## WHAT IS NEEDED
Line by line, please look for the word "green" in the following records, then copy each line you find it in.

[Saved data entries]
○ ○ ○ ○ ○ ○ ○
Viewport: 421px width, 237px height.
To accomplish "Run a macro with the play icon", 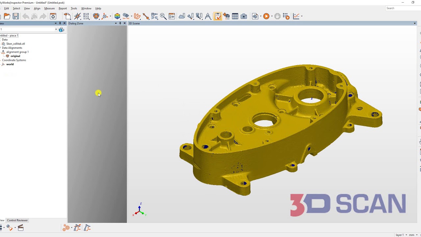I will click(266, 16).
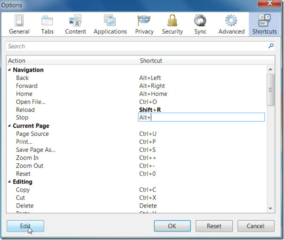Open the Sync settings icon
The width and height of the screenshot is (284, 240).
[200, 22]
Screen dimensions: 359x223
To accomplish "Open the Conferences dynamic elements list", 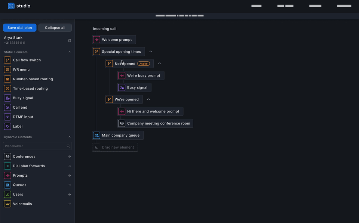I will point(69,156).
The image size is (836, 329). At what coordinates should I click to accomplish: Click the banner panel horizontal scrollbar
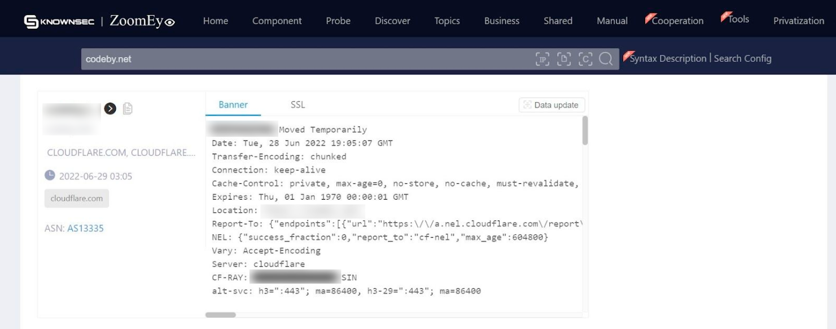[x=221, y=315]
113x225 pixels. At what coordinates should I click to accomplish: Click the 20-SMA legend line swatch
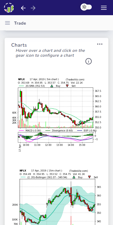pos(22,86)
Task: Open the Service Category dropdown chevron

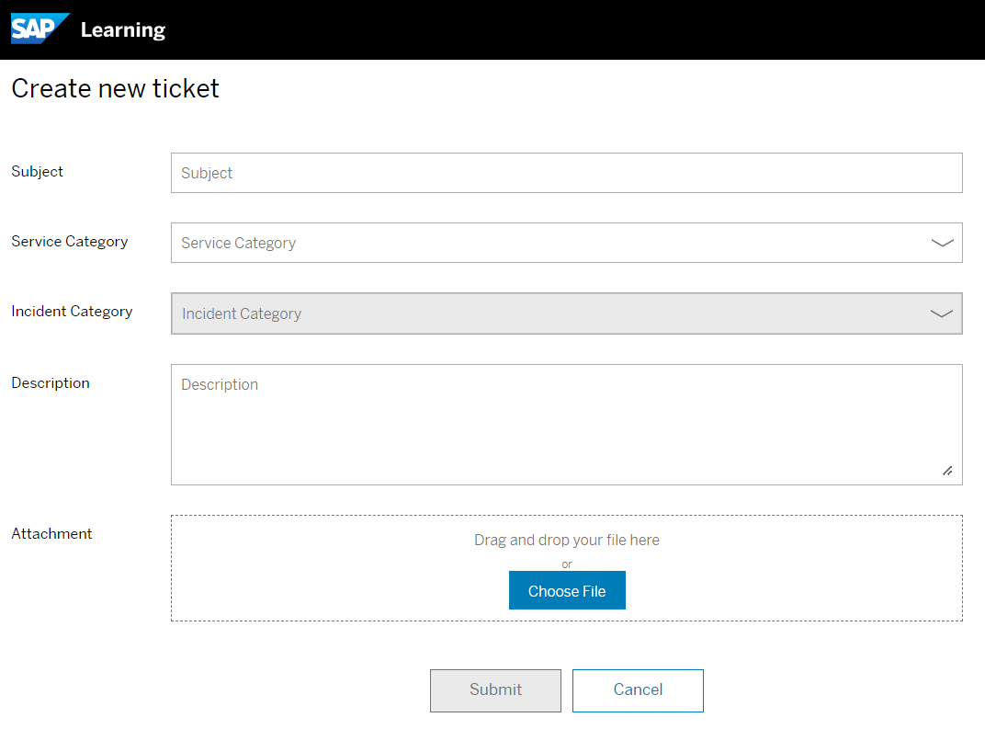Action: (942, 243)
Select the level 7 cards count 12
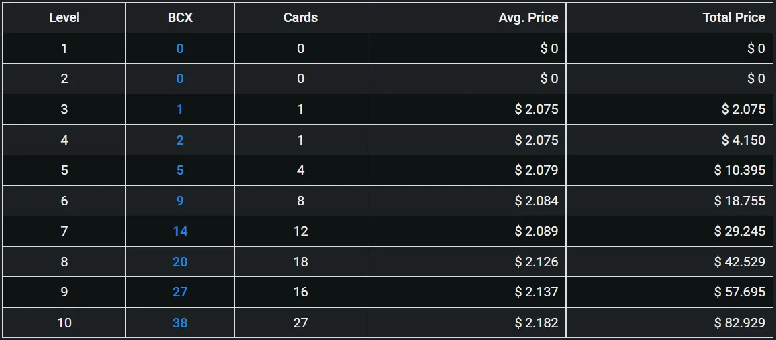The height and width of the screenshot is (340, 776). [300, 231]
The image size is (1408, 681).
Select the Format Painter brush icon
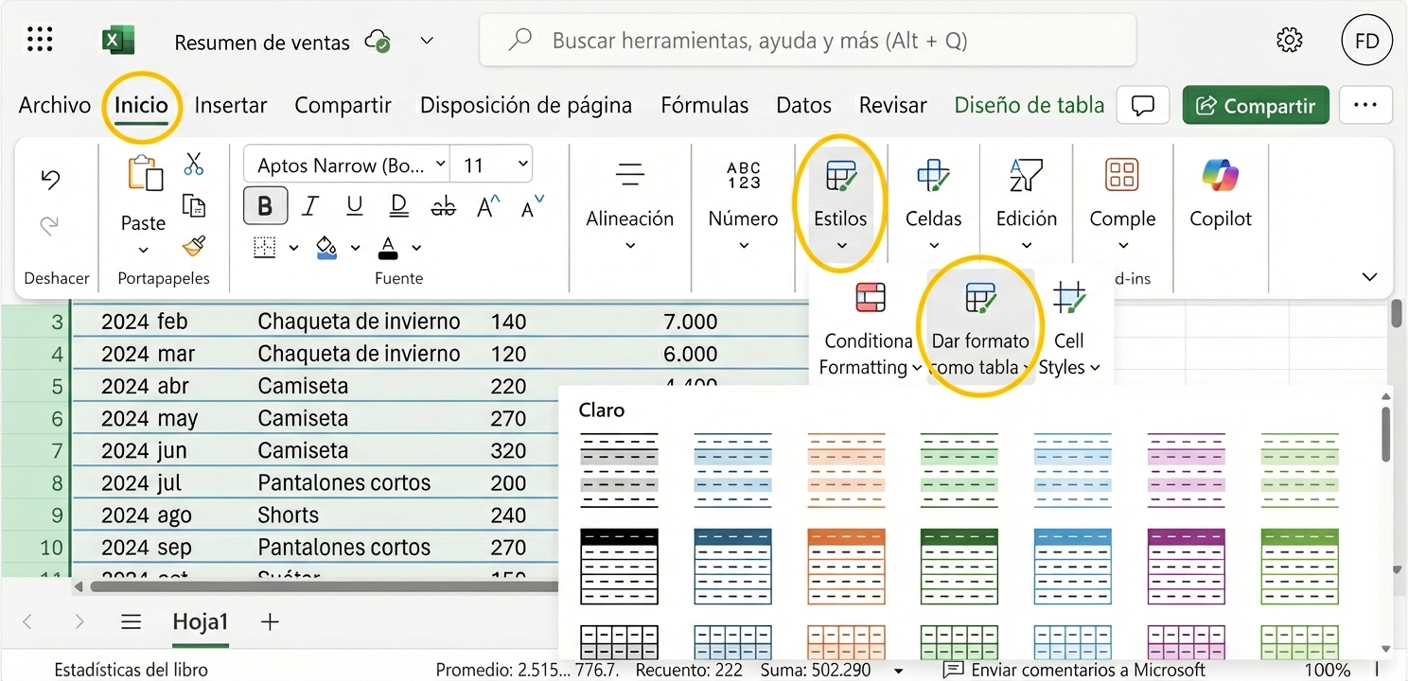(x=194, y=248)
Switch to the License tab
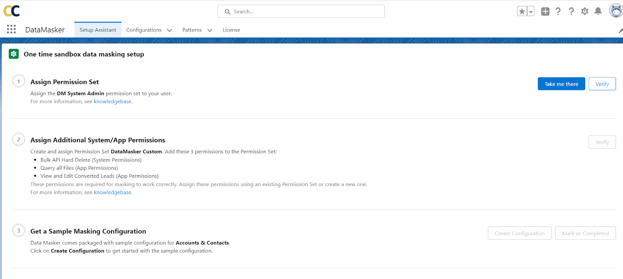 [x=231, y=30]
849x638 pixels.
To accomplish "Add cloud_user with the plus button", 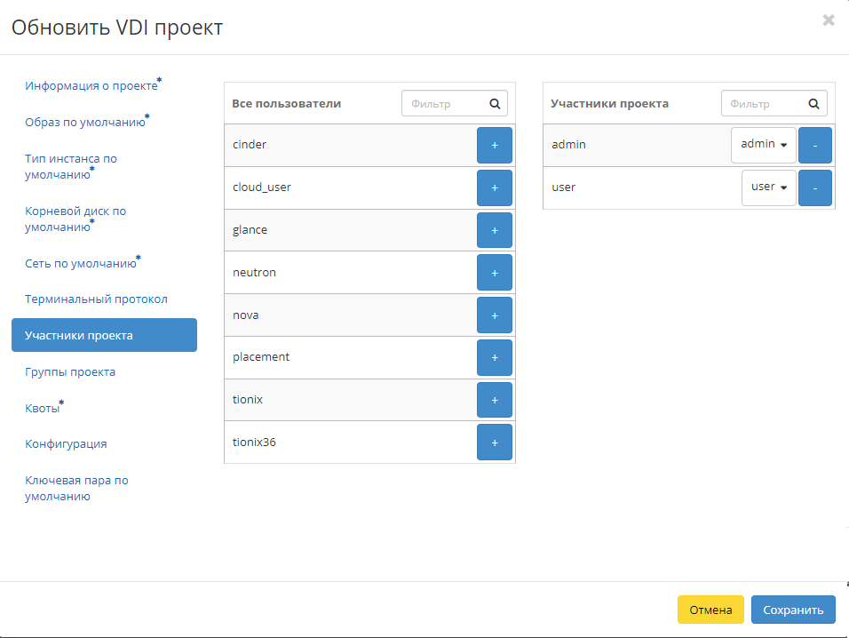I will click(495, 187).
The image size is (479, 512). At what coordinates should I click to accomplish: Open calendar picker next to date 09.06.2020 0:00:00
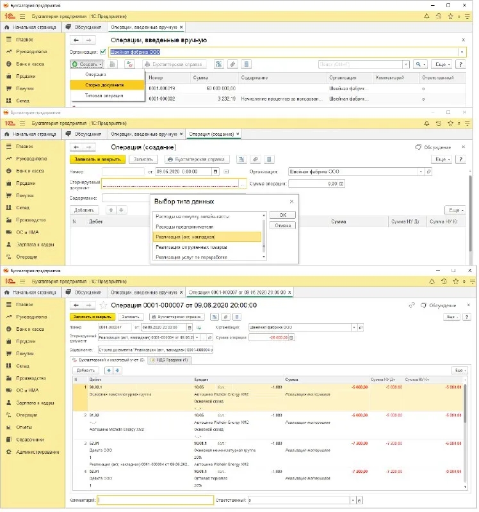pos(216,172)
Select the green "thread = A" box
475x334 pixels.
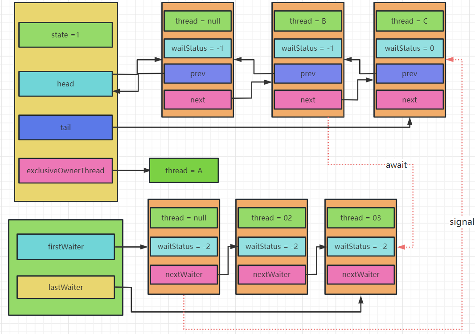184,171
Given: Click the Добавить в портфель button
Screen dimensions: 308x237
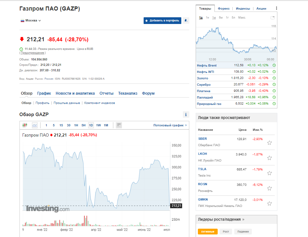Looking at the screenshot, I should point(162,20).
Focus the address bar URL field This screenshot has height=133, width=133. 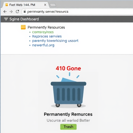click(77, 11)
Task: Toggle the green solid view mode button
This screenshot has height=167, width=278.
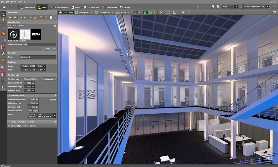Action: coord(145,13)
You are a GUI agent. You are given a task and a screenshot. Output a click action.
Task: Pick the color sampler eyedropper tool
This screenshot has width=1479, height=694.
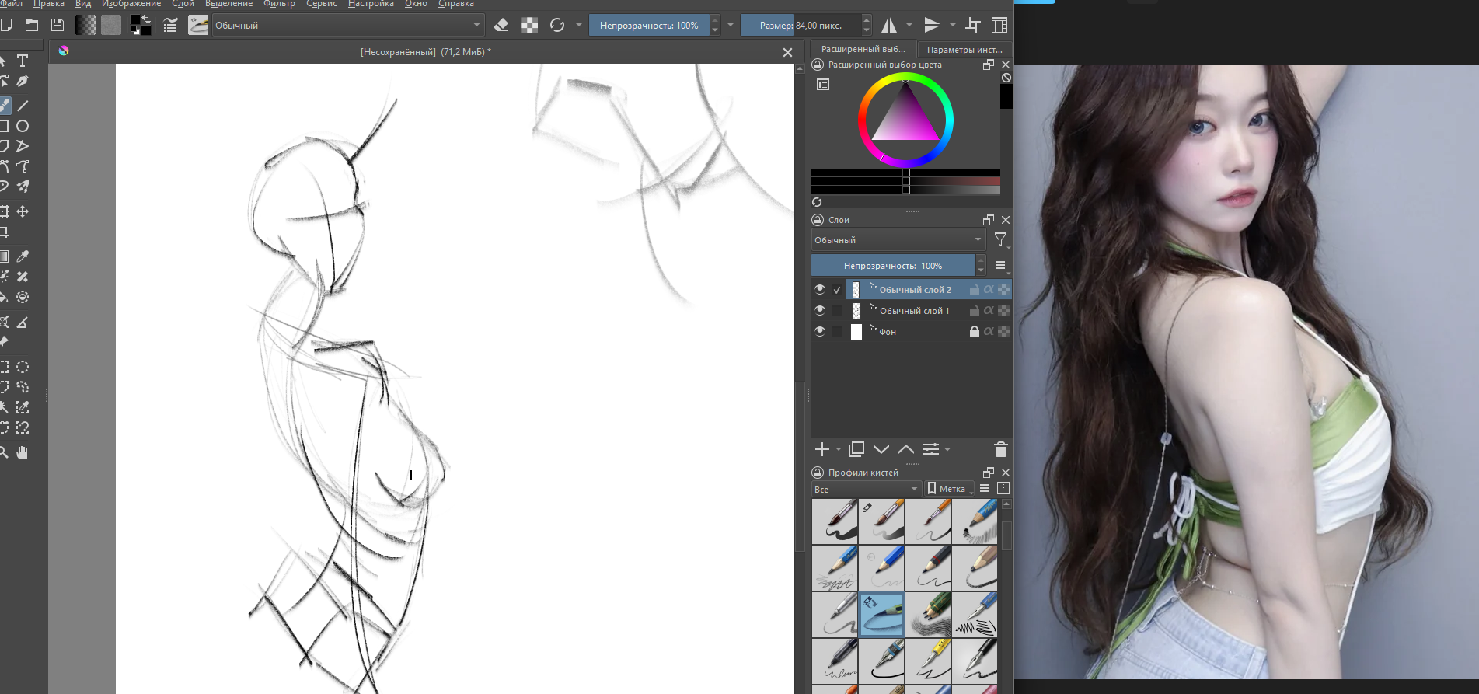[x=23, y=256]
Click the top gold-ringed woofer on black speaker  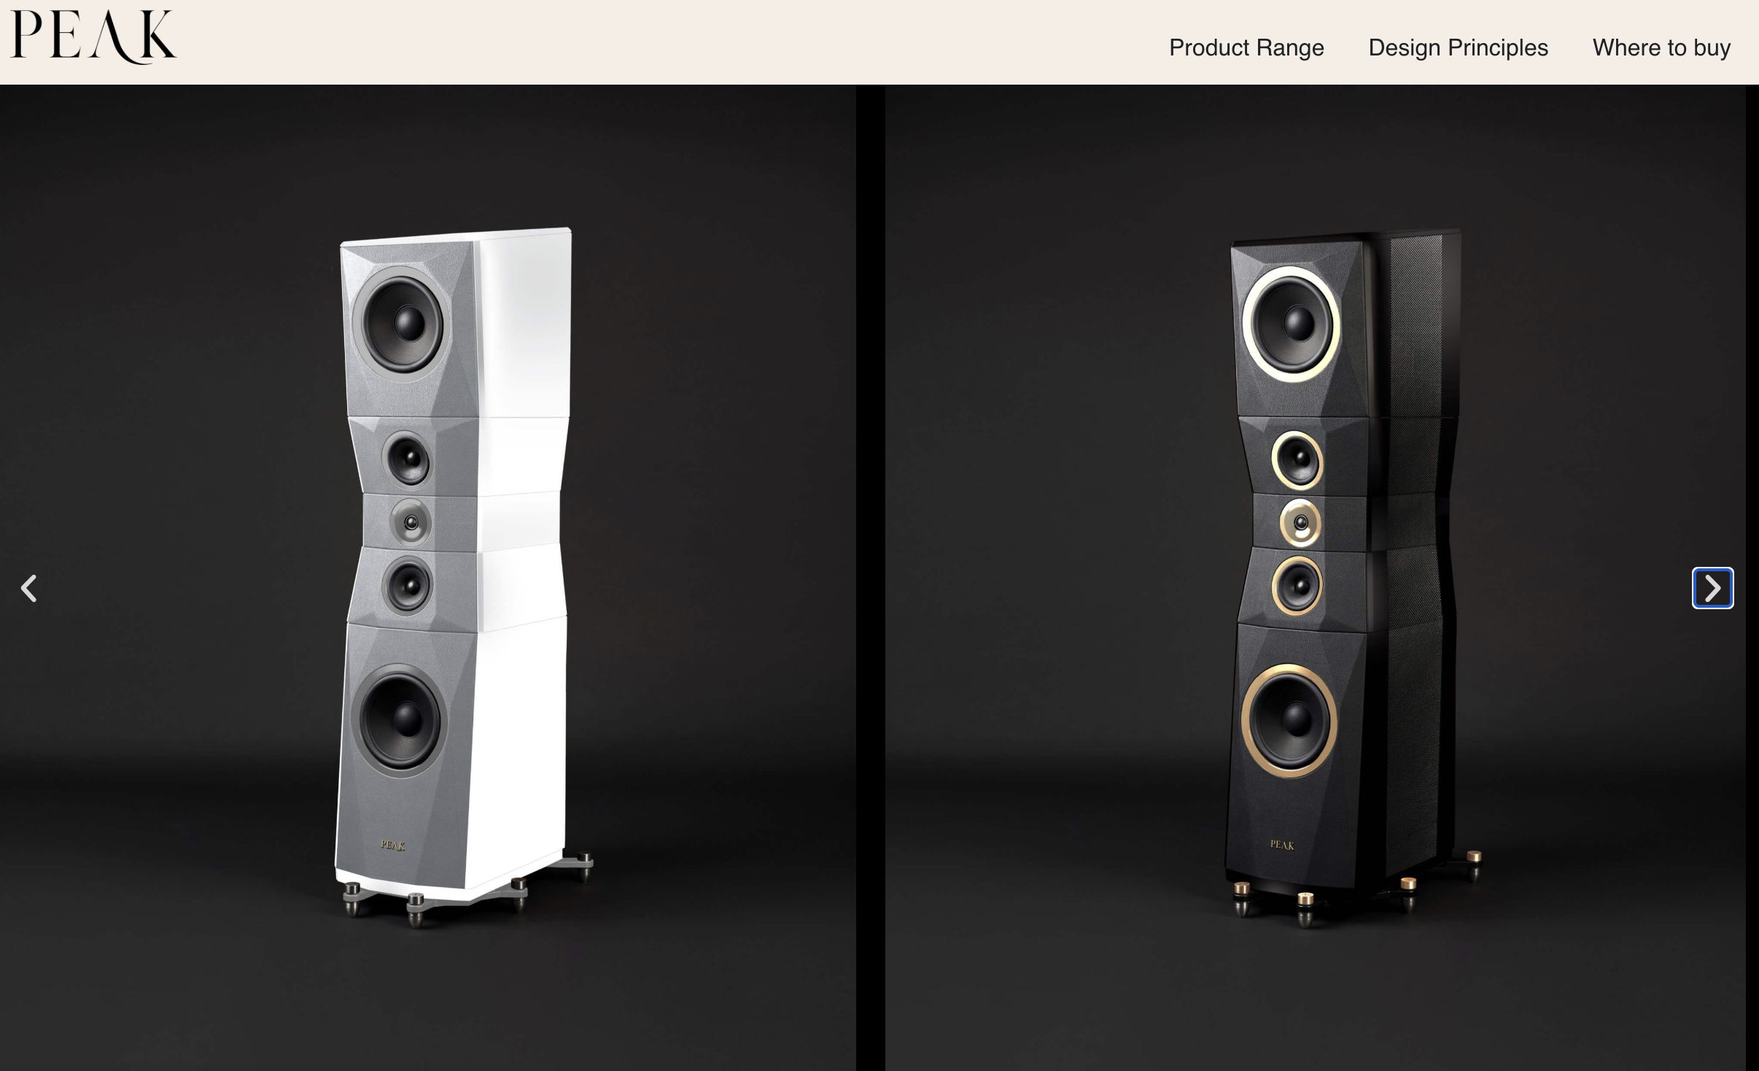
○ ○ ○ ○ ○ ○ ○
## THE ANSWER
Select the green "thread = A" box
Task: Toggle the green solid view mode button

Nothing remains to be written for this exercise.